For many leaders, accelerating student learning is top-of-mind, and one method that has garnered a lot of recent attention is high-impact tutoring. The National Student Support Accelerator, founded this year at the Annenberg Institute at Brown University to promote and support high-impact tutoring, defines it as one-to-one or small-group support that supplements classroom learning and complements existing curriculum by focusing on specific goals in response to individual students’ needs. This kind of tutoring is also known as “high-intensity tutoring” or “high-dosage tutoring.”

Research has shown that frequent in-school tutoring is one of the best ways to support students’ academic progress.
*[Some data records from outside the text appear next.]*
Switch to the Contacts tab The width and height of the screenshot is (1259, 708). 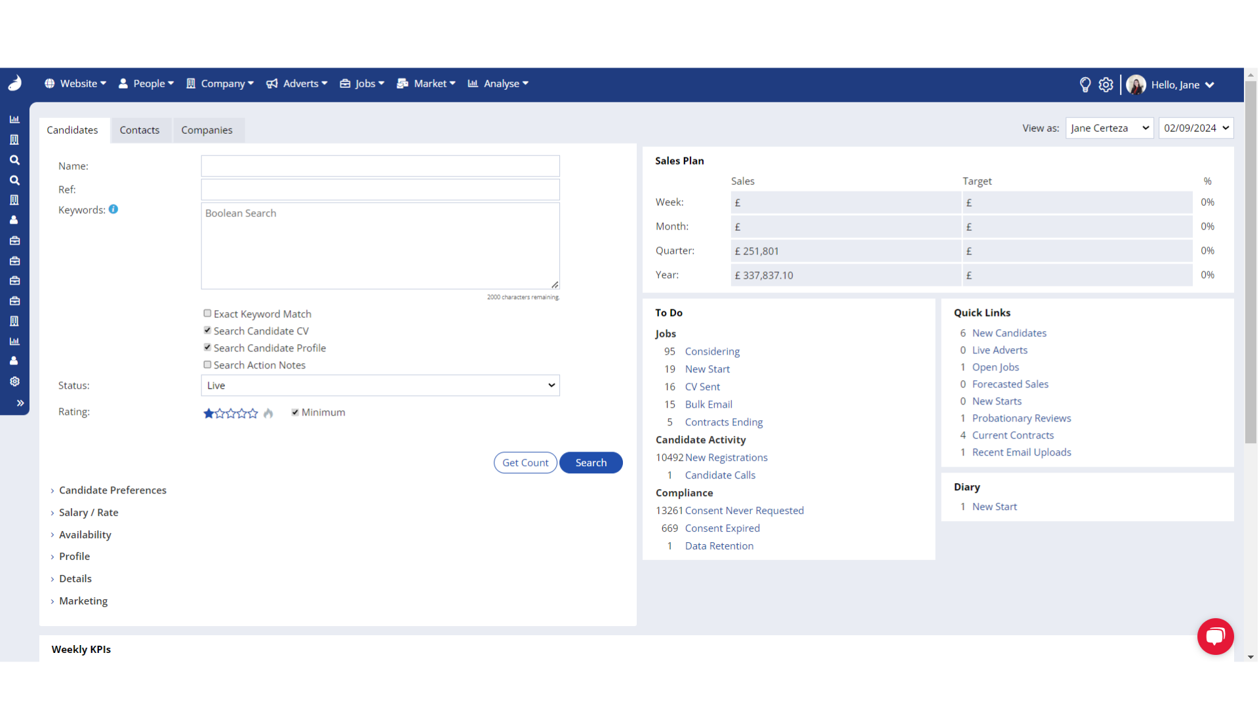coord(139,130)
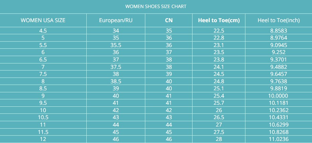The width and height of the screenshot is (312, 143).
Task: Select the CN column header
Action: point(169,20)
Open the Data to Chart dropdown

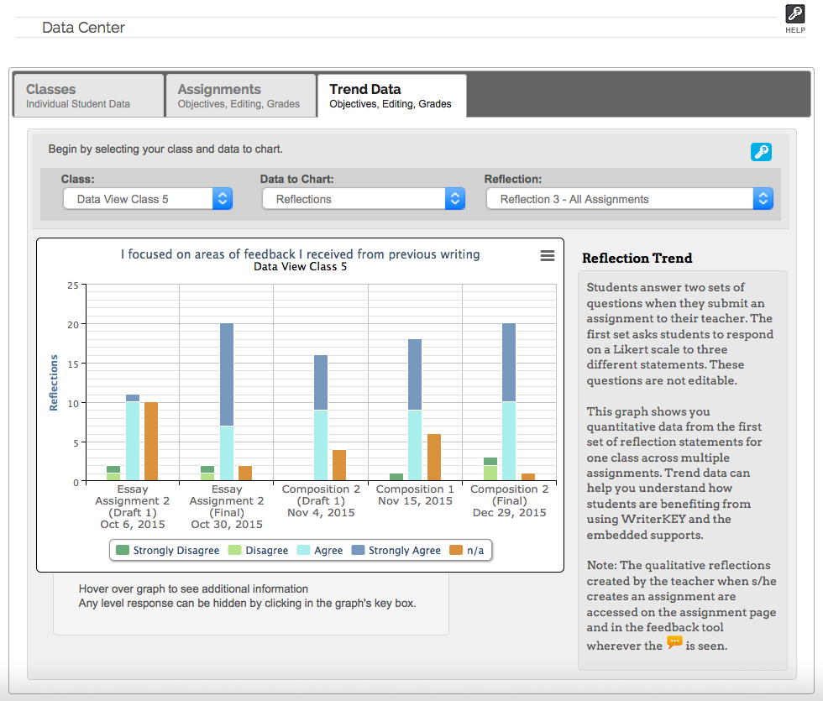coord(363,199)

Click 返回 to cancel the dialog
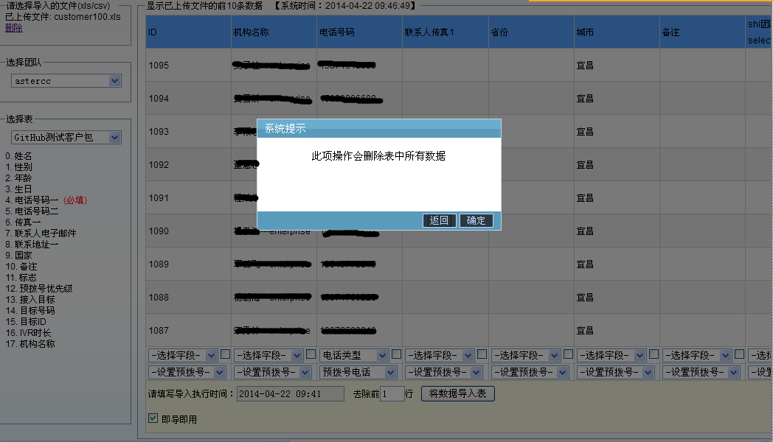pos(440,220)
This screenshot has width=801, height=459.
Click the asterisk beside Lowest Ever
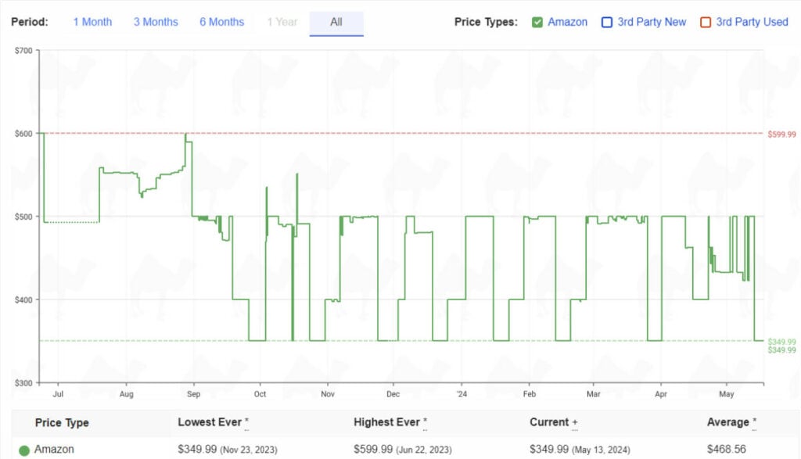(x=247, y=422)
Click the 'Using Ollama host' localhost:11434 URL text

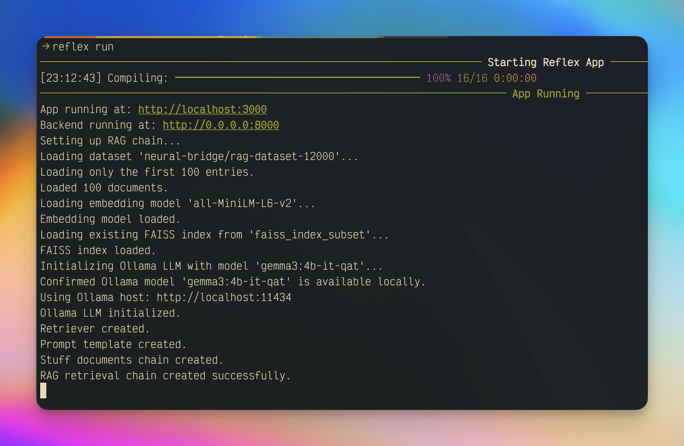tap(224, 297)
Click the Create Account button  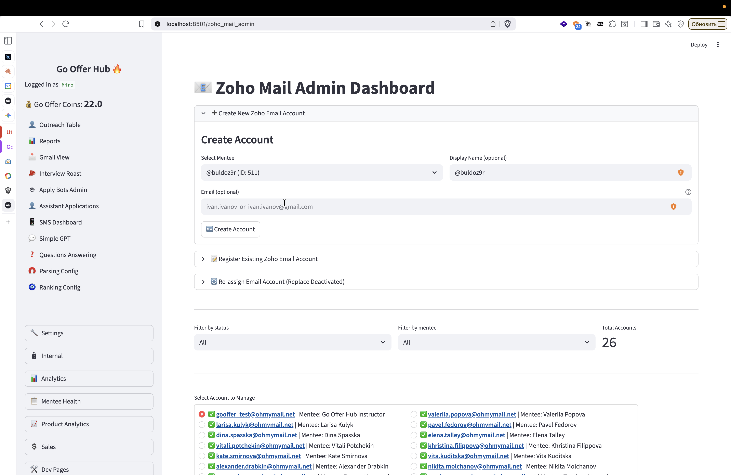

In fact, tutoring has had greater impacts on student learning than various forms of teacher training, curriculum, extending the school day, teacher evaluation, and more.

This kind of tutoring is not meant to solely focus on remediating previous learning, although some reteaching may be involved. It might be helpful to think of high-impact tutoring as “accelerated learning” rather than “remediated learning.”

As with any education intervention schools undertake, it is important to first consider a variety of factors and then formulate a program that’s calibrated to address them. In my current role helping leaders of the KIPP network of charter schools shape their academic strategies, I advise that any school looking to design a high-impact tutoring program address these eight key components:

  1. Format: It can be either online or in person.
  2. Frequency and length of time: It is recommended that tutoring take place at least three times per week for at least 30 minutes at a time for the full school year.
  3. Ratio: Ideally, a student-to-tutor ratio should be 1-1 or 2-1 and no greater than 4-1. Any ratio greater than 2-1 runs the risk of “teaching to the middle” and thus being less effective. Larger groups also require the tutor to have greater pedagogical skills and/or classroom-management skills.
  4. Scheduling: It is recommended that tutoring occur during the school day as a formal part of the schedule, such as a dedicated class period.
  5. Staffing: If possible, students should have the same tutor(s) for the full year. Research indicates that less-experienced tutors can be effective with consistent training, strong supervision, and structured curricula. Schools might consider staffing with paraprofessionals and/or novice teachers.
  6. Students: Given that all students benefit from individual attention, tutoring is recommended for all students, not just for those who may be struggling. Tutoring exclusively for struggling students tends to create stigma and may be perceived as punishment.
  7. Support: For tutors, determine who will provide ongoing training and supervision, including observation and feedback. For content, determine differentiated scope and sequence for each student and determine whether teachers or tutors will be providing it. For outcomes, determine the process for individual goal setting, progress monitoring, and data collection and analysis.
  8. Tutoring content: Content should be curriculum-based, on grade level, with just-in-time scaffolds to help students over rough spots, and it should be focused on the most critical standards for the grade level. It is most important to tailor content to students’ progress, whether that be pre-teaching, reviewing for an exam, or aiding with homework.

These are all important considerations, but the list comes with a caution, too. In stressful times like these, a recipe feels like a godsend. Yet a recipe can also be dangerous because it does not take local context into consideration. So rather than run with predetermined recommendations, school leaders should first start with defining the student outcomes they are seeking to meet through high-impact tutoring. If schools are looking for one “rule” to follow without exception, it is this: Start small, work with the program until you find success, and then assess whether that success can be maintained at a larger scale.